◆ **What to work on**
With pictures left out, only the lines from the one containing "Where should I click to: Select" through the end of the records should be reproduced exactly, please.

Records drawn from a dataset
★ ★ ★ ★

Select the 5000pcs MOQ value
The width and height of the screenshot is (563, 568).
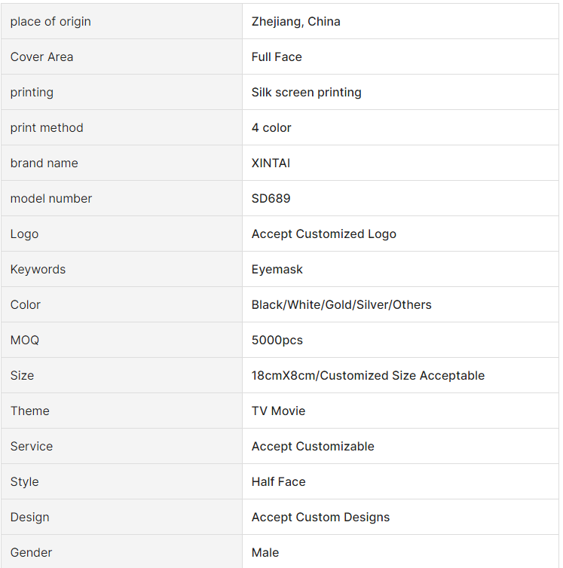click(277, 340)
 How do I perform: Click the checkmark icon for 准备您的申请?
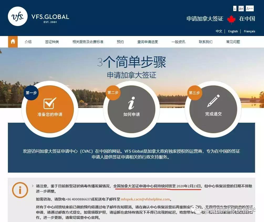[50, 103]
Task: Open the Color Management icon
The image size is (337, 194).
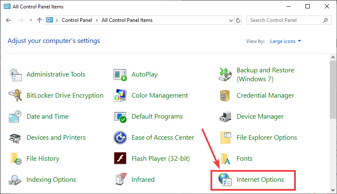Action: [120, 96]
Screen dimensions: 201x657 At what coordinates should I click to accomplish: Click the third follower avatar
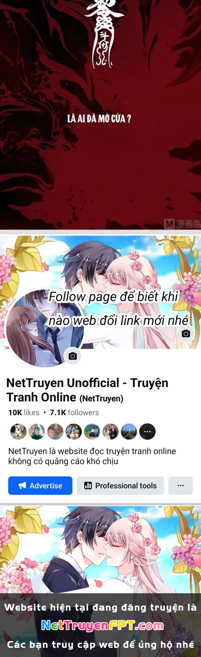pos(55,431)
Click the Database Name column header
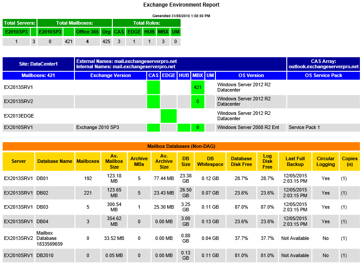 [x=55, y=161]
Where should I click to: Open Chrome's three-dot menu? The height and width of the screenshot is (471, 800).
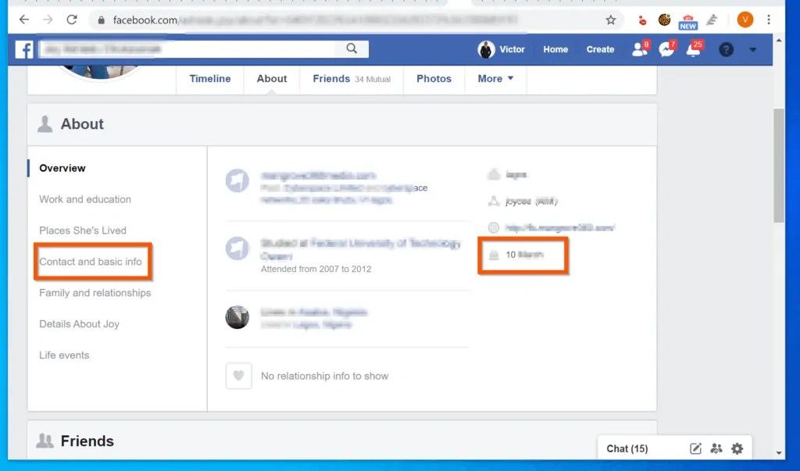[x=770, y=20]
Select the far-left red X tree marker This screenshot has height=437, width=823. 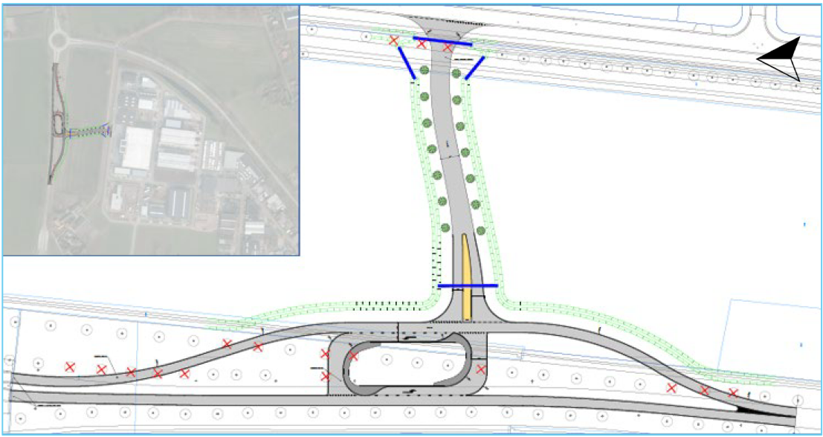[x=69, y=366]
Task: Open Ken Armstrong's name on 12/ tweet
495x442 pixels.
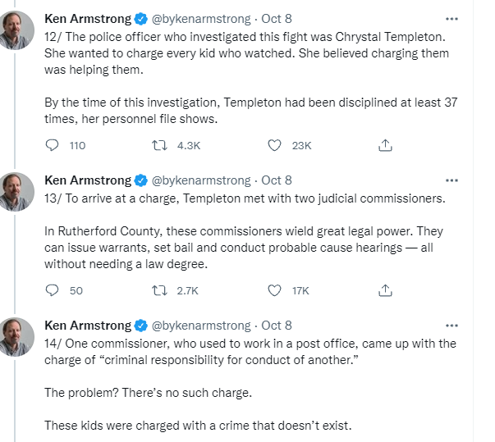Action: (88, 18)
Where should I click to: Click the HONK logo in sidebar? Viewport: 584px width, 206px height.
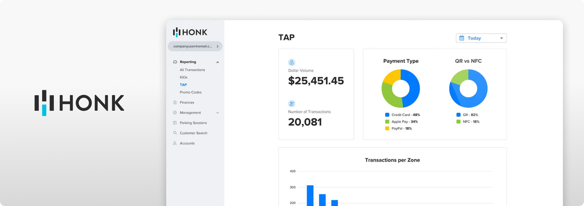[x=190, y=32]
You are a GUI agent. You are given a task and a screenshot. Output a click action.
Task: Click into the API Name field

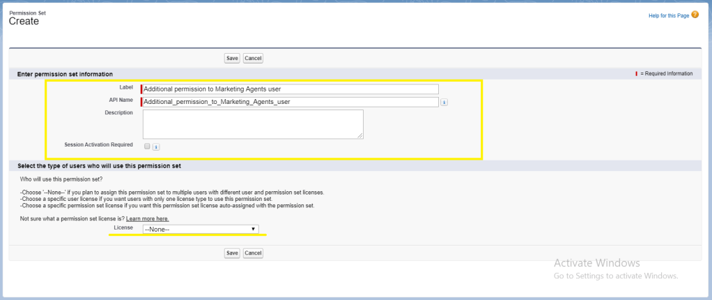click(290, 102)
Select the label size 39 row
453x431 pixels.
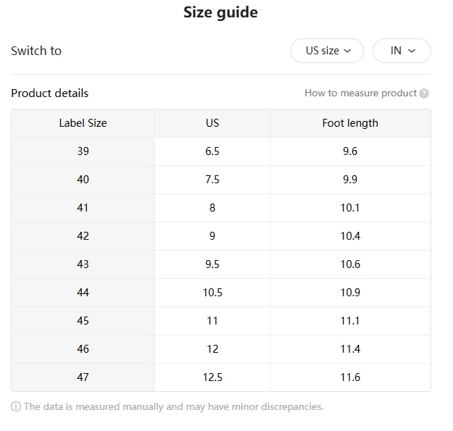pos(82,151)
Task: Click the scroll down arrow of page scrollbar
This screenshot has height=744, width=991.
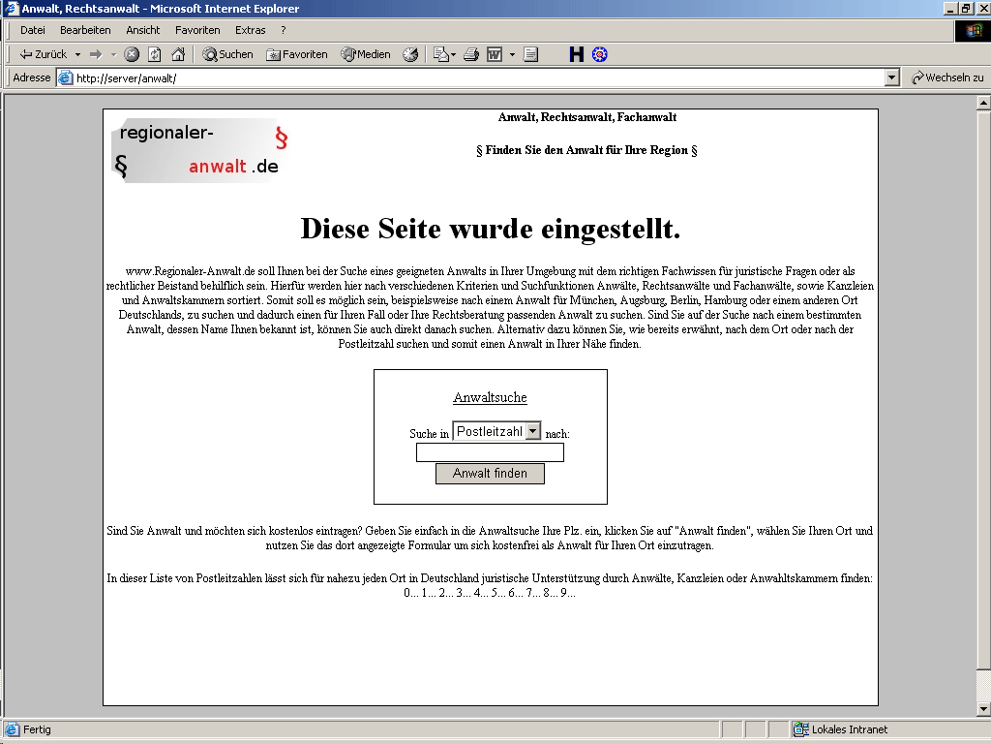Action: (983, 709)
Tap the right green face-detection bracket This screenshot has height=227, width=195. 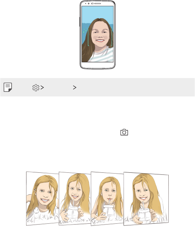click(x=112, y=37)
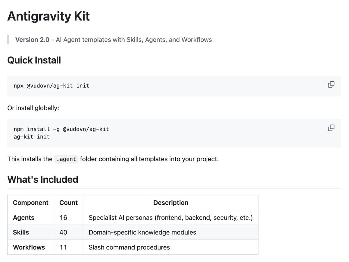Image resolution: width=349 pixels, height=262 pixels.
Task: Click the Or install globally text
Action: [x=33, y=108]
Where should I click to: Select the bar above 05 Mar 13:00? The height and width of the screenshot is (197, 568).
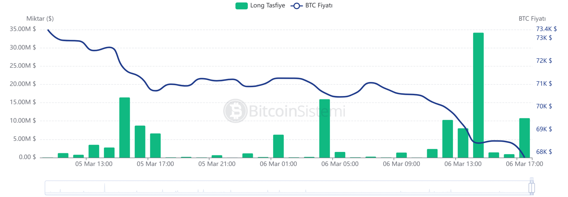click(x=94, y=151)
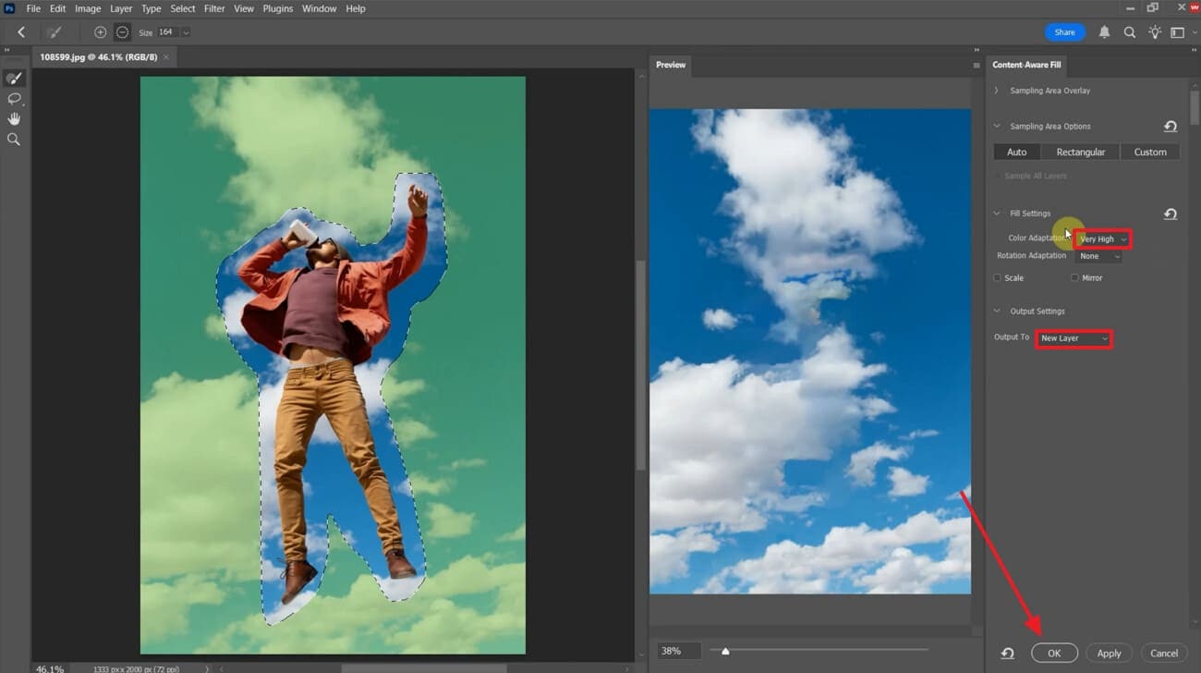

★ ★ ★ ★

◆ **Result of this exercise**
Where should I click to: Select the bar above 05 Mar 13:00? The height and width of the screenshot is (197, 568).
click(x=94, y=151)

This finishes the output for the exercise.